**YOUR OBJECTIVE:**
Search the data for the word "This" and copy each line that has it.

[Stored entries]
- Opening Delimiter -

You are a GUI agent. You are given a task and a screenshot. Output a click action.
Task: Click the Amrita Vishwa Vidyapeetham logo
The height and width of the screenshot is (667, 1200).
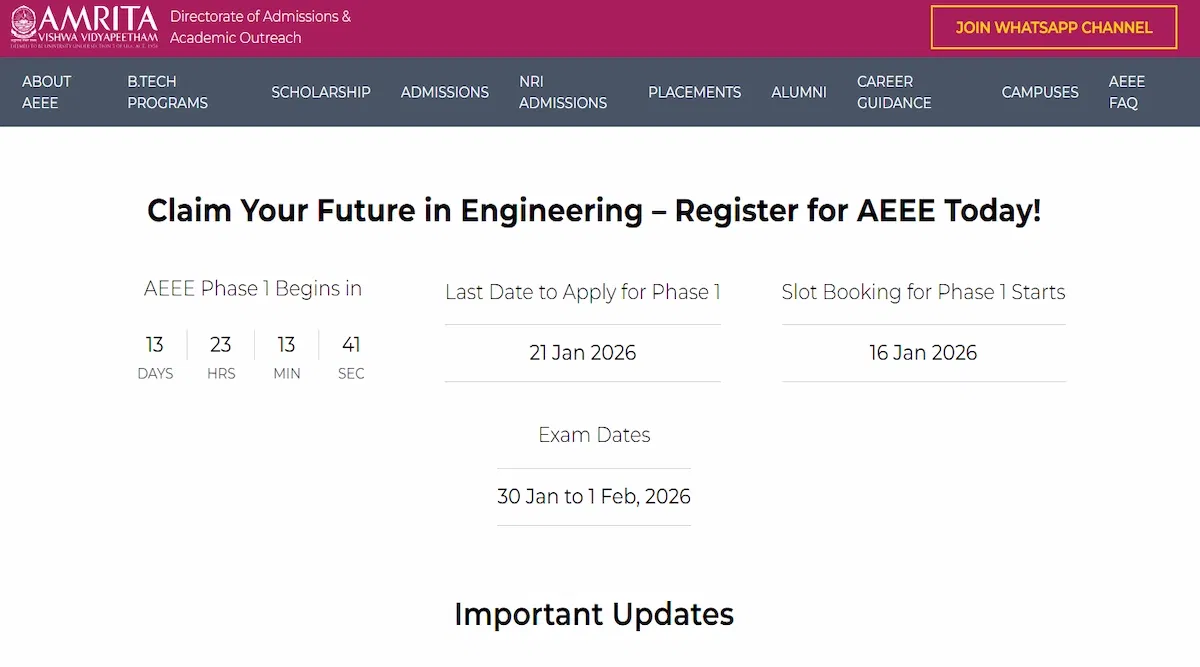tap(84, 27)
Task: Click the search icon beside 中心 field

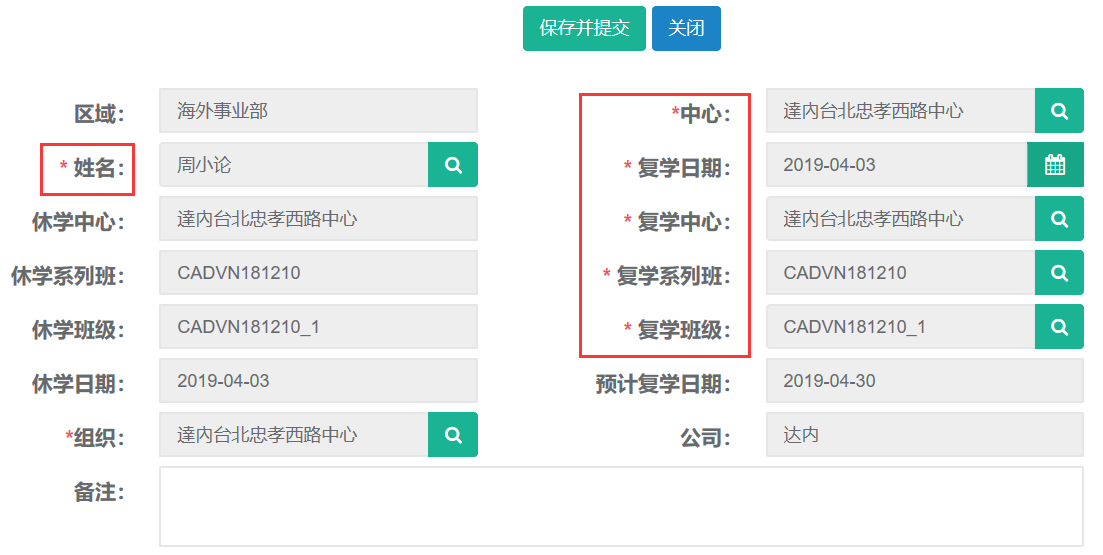Action: click(x=1059, y=111)
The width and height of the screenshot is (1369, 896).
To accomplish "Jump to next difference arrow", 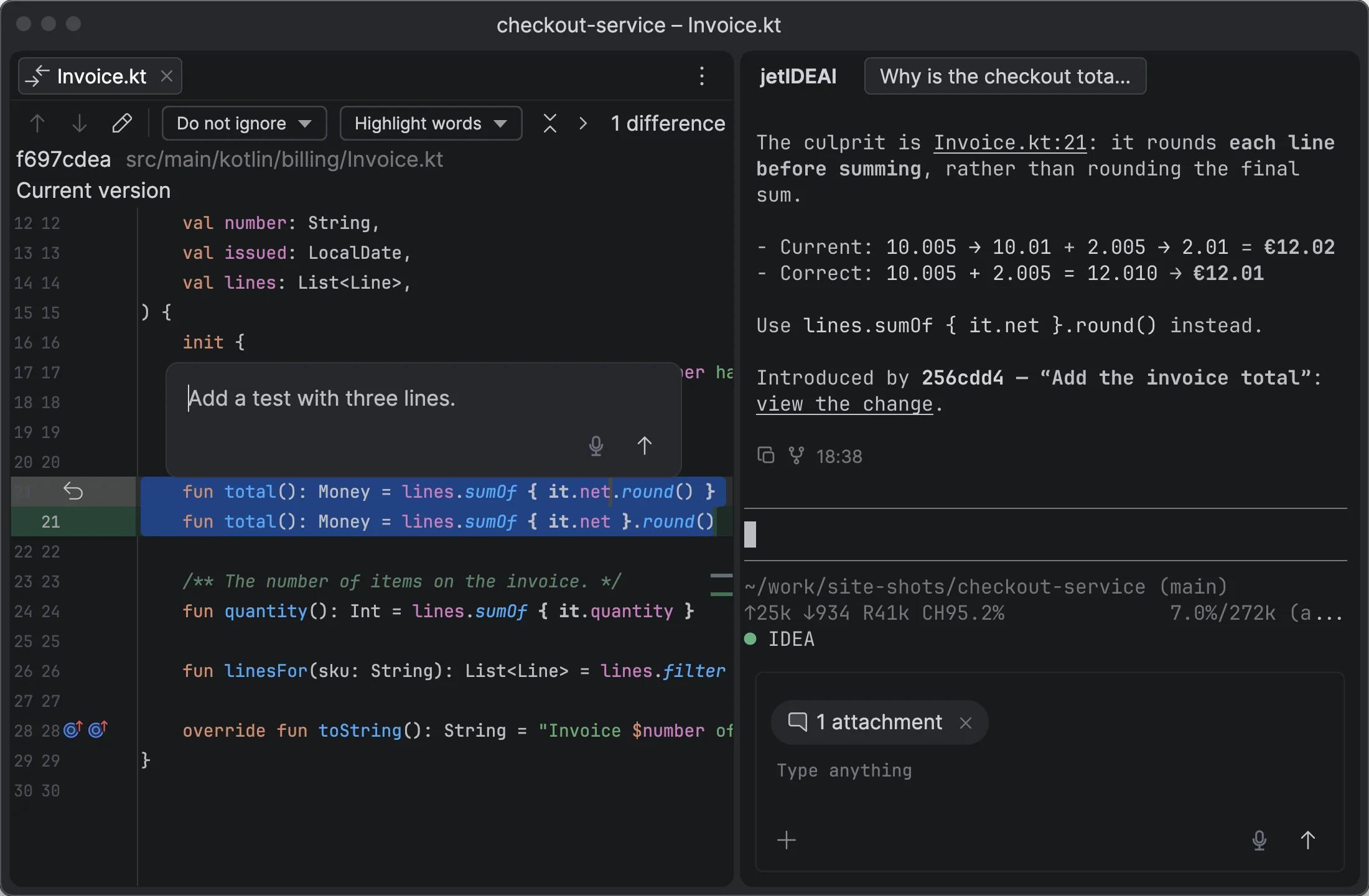I will (x=80, y=123).
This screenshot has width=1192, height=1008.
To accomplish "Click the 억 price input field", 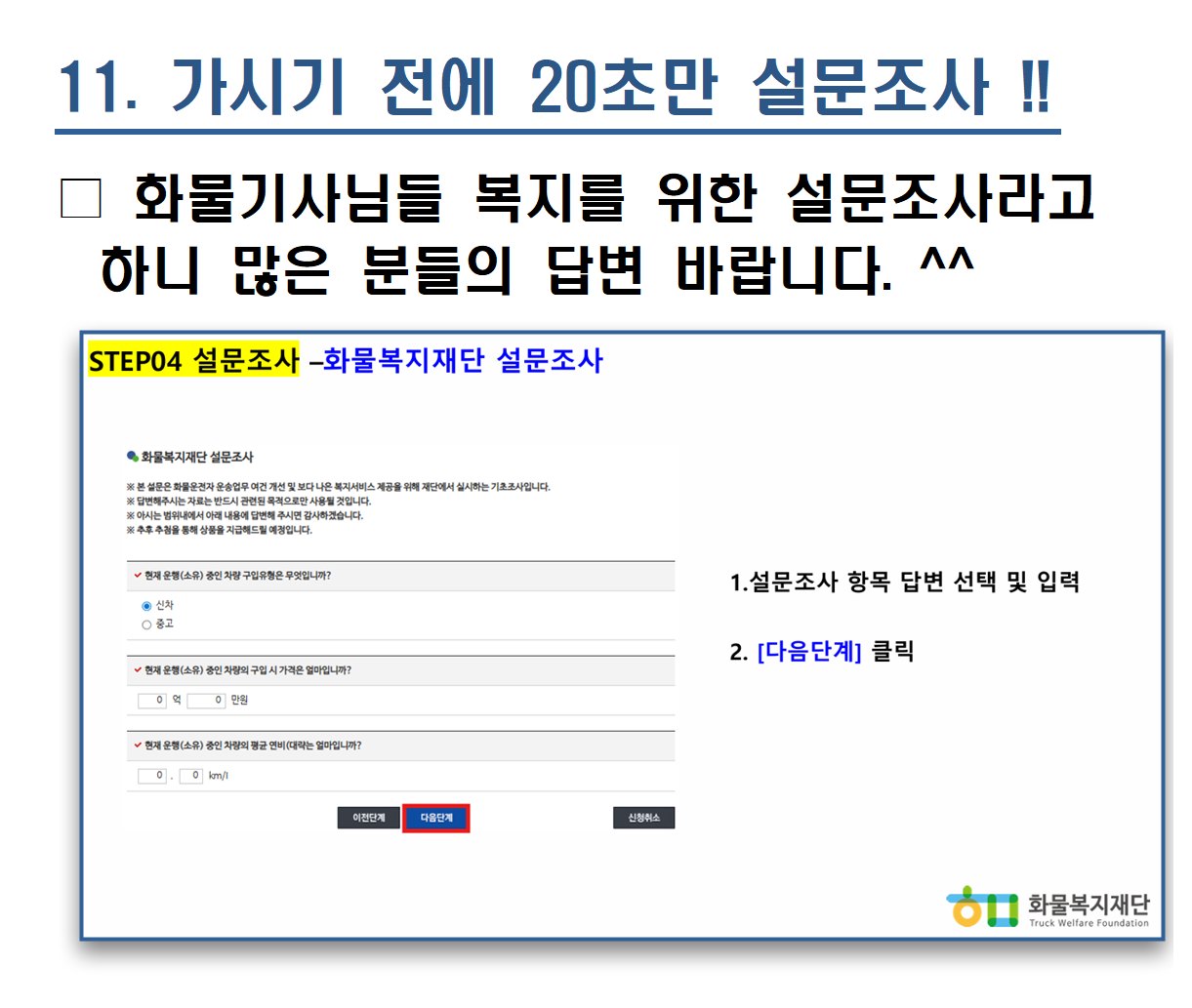I will (x=152, y=700).
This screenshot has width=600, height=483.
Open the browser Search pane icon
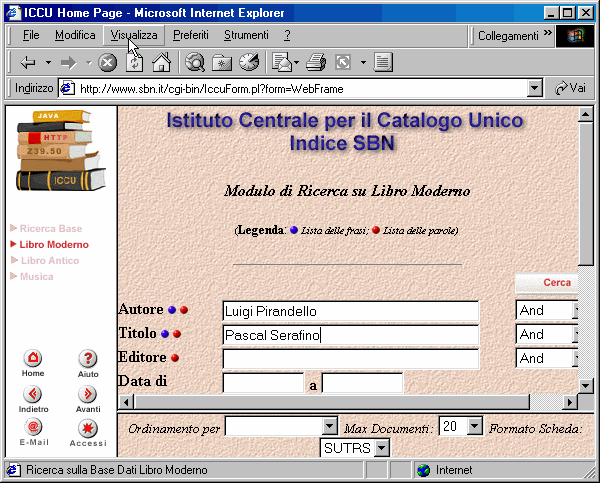(196, 62)
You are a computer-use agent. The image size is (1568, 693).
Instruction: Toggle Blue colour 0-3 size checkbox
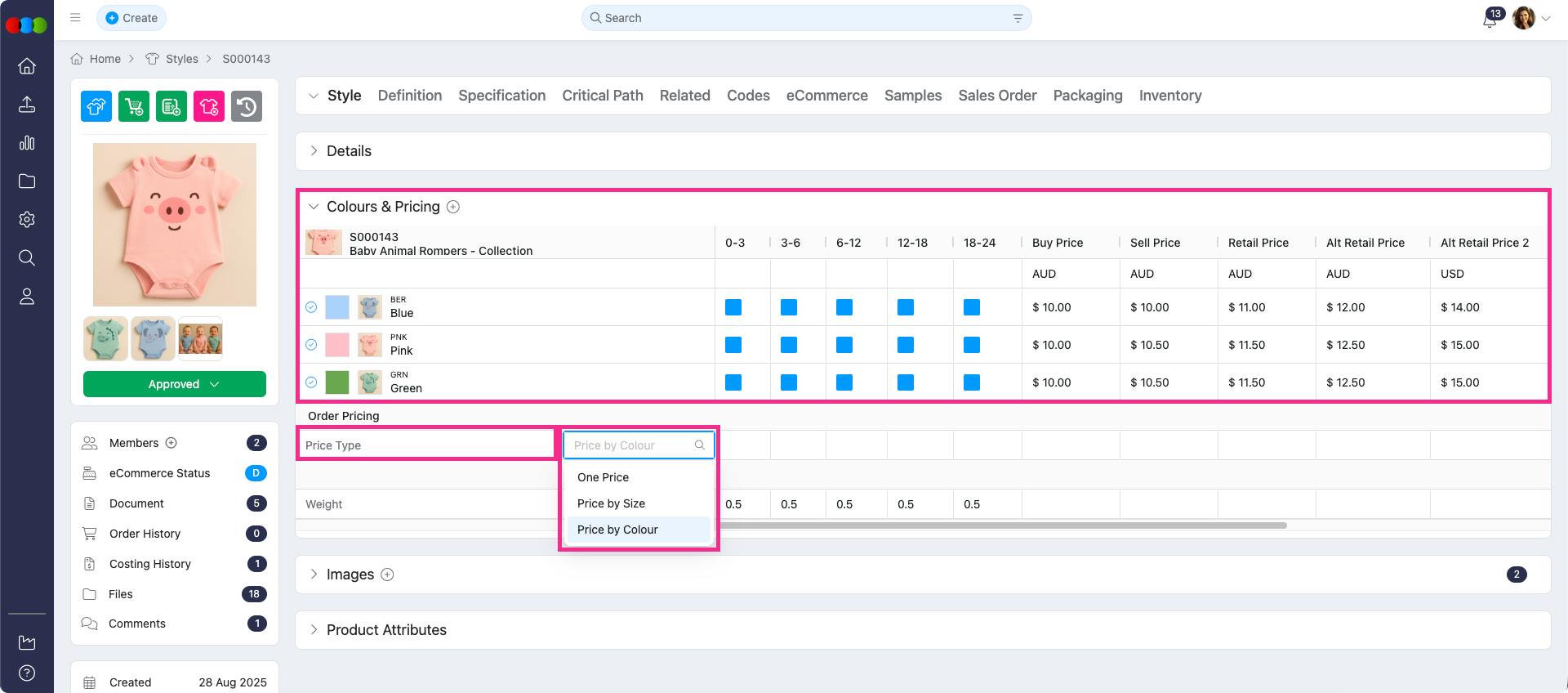click(733, 307)
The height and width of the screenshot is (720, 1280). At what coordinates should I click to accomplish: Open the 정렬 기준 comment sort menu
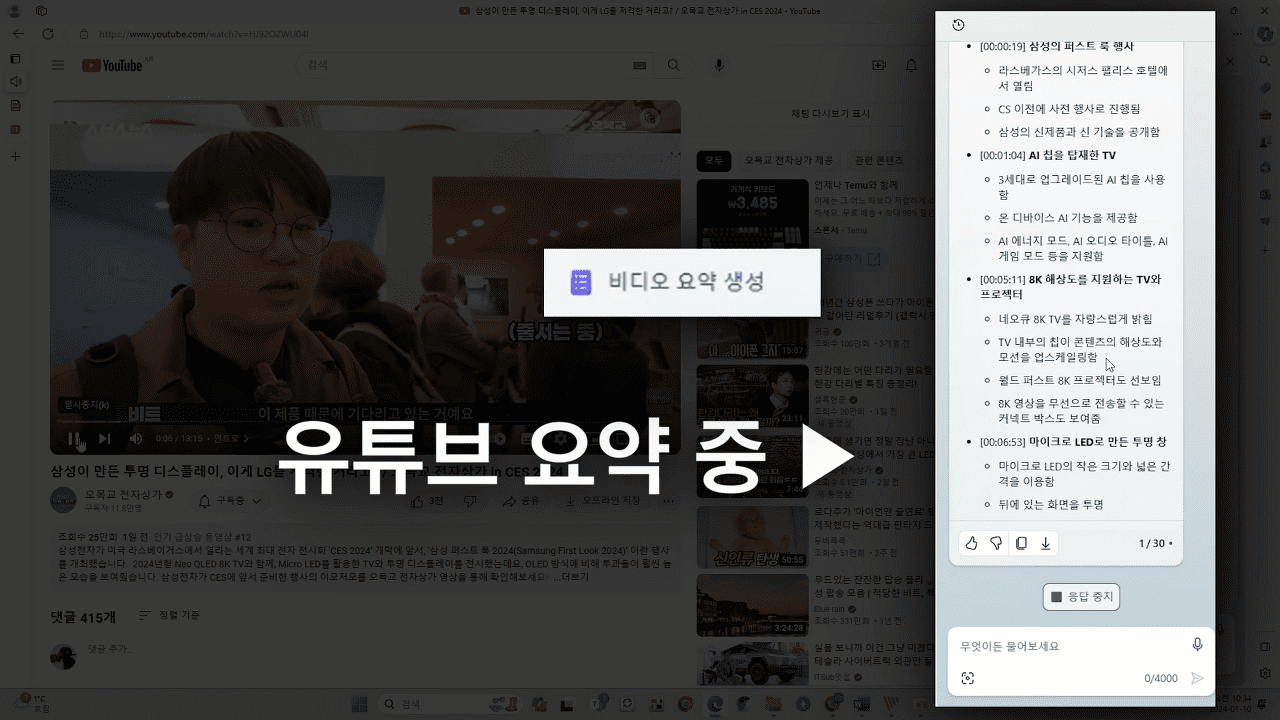[170, 616]
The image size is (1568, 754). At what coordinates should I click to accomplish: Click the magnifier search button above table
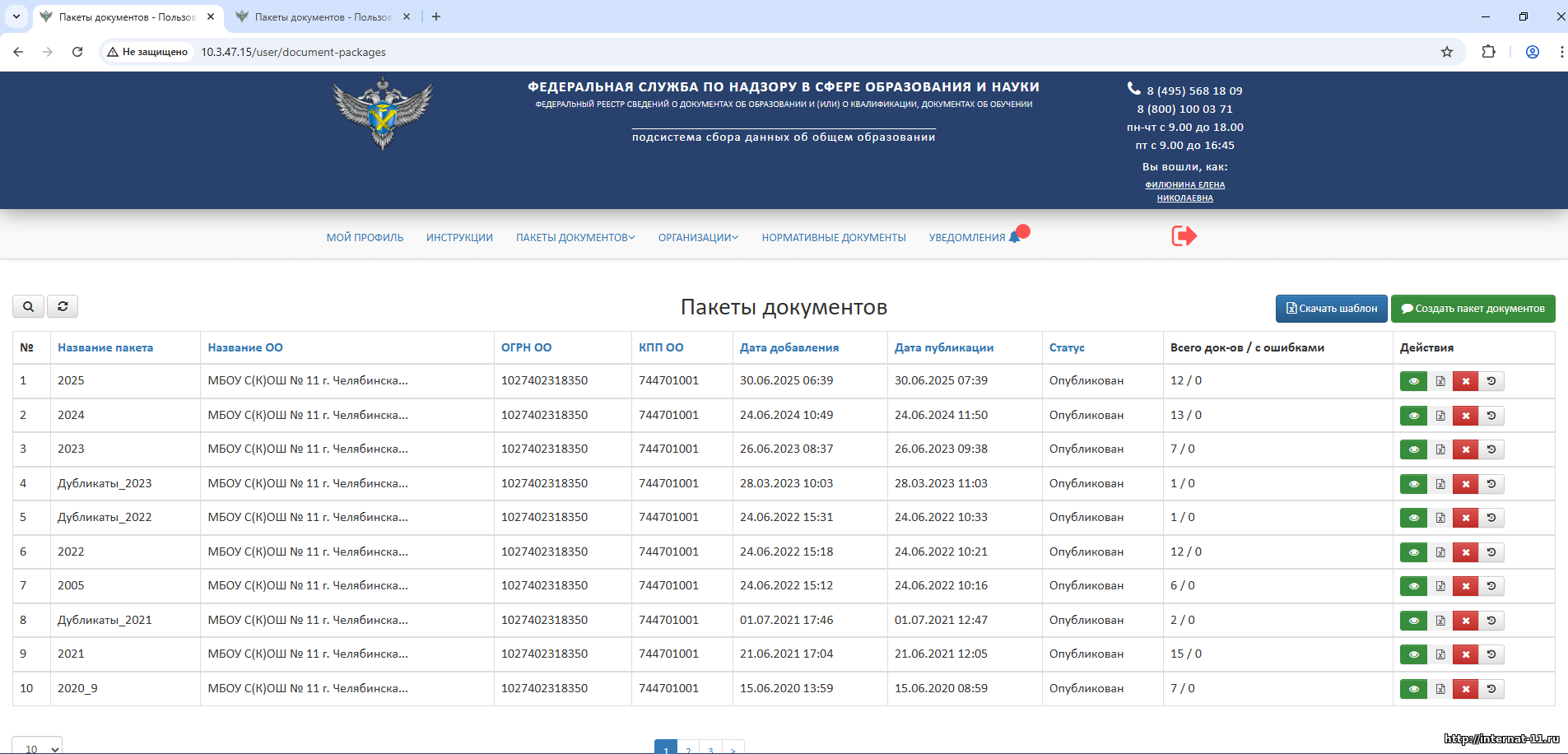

- Closing Delimiter -

**PROBLEM SOLUTION:**
This screenshot has width=1192, height=1008.
This screenshot has width=600, height=483.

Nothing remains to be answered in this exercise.